— START Data entries —
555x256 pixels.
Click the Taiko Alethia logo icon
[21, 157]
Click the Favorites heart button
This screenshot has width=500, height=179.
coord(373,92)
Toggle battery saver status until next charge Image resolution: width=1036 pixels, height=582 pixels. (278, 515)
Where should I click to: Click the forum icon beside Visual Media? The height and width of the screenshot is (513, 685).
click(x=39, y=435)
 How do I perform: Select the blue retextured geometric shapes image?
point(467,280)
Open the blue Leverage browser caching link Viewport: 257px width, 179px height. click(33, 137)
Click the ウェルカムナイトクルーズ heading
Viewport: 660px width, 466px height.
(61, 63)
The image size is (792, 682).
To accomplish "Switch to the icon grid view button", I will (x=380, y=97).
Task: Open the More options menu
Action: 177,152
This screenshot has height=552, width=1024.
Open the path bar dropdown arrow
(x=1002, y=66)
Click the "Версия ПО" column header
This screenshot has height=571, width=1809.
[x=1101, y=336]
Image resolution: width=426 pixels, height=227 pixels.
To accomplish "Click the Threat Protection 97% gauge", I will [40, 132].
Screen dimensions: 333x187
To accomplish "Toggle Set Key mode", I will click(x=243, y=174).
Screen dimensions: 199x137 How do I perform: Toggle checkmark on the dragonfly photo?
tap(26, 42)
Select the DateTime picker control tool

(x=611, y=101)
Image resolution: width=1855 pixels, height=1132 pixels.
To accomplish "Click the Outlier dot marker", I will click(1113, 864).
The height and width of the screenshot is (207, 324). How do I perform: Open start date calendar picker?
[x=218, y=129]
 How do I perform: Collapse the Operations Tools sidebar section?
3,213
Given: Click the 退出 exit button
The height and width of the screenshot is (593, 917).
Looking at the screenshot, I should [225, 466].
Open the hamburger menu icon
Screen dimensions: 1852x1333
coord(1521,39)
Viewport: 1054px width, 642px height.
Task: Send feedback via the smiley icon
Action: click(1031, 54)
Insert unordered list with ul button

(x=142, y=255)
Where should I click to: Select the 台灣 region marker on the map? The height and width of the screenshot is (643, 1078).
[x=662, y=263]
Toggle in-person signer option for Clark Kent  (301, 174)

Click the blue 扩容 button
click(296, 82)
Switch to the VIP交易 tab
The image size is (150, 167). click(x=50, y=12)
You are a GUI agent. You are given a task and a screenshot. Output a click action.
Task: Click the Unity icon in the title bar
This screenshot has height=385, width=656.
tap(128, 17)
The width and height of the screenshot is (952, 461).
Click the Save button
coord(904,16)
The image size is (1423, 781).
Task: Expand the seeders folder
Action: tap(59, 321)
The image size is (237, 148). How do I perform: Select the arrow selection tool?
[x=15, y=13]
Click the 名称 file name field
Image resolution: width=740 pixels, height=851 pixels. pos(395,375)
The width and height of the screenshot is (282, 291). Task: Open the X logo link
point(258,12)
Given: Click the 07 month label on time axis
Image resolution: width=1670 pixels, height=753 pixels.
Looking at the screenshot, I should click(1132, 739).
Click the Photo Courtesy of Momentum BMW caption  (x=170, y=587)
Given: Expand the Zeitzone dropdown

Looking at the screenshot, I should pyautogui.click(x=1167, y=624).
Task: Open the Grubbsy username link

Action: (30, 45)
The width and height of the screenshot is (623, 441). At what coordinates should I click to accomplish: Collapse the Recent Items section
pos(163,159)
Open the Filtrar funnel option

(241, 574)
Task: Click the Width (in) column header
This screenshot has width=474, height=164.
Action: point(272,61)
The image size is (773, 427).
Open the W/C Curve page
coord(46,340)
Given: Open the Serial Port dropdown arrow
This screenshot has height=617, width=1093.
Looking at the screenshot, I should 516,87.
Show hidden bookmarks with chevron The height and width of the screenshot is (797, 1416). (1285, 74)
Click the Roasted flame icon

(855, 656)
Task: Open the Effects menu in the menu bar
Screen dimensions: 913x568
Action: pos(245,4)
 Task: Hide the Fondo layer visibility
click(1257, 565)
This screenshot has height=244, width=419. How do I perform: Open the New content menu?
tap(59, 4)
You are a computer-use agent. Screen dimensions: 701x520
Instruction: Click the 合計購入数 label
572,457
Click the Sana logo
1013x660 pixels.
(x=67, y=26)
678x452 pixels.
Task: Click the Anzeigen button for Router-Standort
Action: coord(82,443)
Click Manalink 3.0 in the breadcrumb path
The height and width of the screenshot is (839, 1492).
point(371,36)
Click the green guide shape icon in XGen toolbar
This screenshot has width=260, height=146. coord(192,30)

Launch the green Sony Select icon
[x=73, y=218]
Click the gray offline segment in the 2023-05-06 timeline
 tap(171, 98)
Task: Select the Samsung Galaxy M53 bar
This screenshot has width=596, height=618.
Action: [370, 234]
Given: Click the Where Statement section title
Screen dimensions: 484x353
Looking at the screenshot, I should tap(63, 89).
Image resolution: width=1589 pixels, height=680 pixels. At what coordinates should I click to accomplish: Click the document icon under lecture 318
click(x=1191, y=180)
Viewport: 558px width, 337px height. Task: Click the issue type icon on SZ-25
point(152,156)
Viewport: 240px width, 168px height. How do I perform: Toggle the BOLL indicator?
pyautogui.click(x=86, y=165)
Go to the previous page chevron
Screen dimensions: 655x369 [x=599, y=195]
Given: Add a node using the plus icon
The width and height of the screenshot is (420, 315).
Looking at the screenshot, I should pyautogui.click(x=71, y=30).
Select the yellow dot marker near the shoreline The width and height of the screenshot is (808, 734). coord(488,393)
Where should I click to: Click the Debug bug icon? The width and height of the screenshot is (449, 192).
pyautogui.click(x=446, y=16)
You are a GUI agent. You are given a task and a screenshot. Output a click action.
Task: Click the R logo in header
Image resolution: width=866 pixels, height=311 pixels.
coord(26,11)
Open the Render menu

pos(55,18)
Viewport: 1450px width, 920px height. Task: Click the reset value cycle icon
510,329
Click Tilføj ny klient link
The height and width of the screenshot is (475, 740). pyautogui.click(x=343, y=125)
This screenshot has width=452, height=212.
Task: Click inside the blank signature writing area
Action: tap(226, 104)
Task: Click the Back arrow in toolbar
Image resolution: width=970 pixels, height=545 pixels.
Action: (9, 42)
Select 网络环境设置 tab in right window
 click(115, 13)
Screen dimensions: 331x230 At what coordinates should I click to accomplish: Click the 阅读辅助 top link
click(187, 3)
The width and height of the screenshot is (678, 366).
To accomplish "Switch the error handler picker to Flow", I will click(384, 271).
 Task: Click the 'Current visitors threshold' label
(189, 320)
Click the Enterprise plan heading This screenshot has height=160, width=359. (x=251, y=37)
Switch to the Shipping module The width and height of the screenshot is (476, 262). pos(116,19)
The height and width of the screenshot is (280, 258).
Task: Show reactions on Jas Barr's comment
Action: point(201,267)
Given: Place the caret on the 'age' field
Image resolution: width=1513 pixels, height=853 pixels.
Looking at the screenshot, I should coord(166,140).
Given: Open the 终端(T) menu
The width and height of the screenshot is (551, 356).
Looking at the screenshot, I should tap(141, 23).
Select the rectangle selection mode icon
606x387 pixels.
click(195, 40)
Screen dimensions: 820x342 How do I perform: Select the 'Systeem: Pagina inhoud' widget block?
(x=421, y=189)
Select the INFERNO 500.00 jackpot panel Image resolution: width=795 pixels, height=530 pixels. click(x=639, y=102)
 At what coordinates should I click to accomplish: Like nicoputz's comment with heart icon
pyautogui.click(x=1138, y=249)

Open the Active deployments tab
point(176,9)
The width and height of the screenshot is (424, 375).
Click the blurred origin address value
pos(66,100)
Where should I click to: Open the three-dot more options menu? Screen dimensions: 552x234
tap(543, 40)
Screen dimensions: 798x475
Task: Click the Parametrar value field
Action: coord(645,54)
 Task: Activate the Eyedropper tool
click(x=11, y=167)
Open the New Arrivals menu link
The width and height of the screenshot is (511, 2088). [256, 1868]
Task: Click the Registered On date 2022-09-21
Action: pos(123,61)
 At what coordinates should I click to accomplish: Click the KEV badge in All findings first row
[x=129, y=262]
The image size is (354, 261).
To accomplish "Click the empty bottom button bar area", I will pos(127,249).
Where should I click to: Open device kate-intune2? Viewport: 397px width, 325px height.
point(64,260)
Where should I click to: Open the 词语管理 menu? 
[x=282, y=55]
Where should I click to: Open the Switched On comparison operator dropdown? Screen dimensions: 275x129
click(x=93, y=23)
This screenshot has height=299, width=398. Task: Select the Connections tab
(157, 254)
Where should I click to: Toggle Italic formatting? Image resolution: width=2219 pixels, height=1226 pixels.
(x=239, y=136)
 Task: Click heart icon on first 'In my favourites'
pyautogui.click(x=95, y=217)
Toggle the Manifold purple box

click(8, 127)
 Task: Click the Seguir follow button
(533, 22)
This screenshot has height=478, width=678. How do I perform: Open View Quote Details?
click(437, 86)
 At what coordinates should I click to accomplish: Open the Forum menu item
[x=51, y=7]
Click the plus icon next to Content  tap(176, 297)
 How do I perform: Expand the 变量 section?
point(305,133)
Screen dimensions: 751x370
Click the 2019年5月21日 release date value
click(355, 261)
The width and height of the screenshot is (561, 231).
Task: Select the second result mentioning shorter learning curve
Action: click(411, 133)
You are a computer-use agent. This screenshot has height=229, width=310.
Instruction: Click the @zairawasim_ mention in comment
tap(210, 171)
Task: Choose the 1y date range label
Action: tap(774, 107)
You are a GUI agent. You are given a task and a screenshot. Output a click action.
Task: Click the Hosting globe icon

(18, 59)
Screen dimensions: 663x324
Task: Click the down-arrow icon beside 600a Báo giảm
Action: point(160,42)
— END Data entries —
Objective >> Copy out, unchanged, the lines of the records from the one containing "Task: Click the Seguir follow button" through the one containing "Action: click(411, 133)".

Exercise result >>
 Task: Click the Seguir follow button
(533, 22)
This screenshot has height=478, width=678. How do I perform: Open View Quote Details?
click(437, 86)
 At what coordinates should I click to accomplish: Open the Forum menu item
[x=51, y=7]
Click the plus icon next to Content  tap(176, 297)
 How do I perform: Expand the 变量 section?
point(305,133)
Screen dimensions: 751x370
Click the 2019年5月21日 release date value
click(355, 261)
The width and height of the screenshot is (561, 231).
Task: Select the second result mentioning shorter learning curve
Action: click(411, 133)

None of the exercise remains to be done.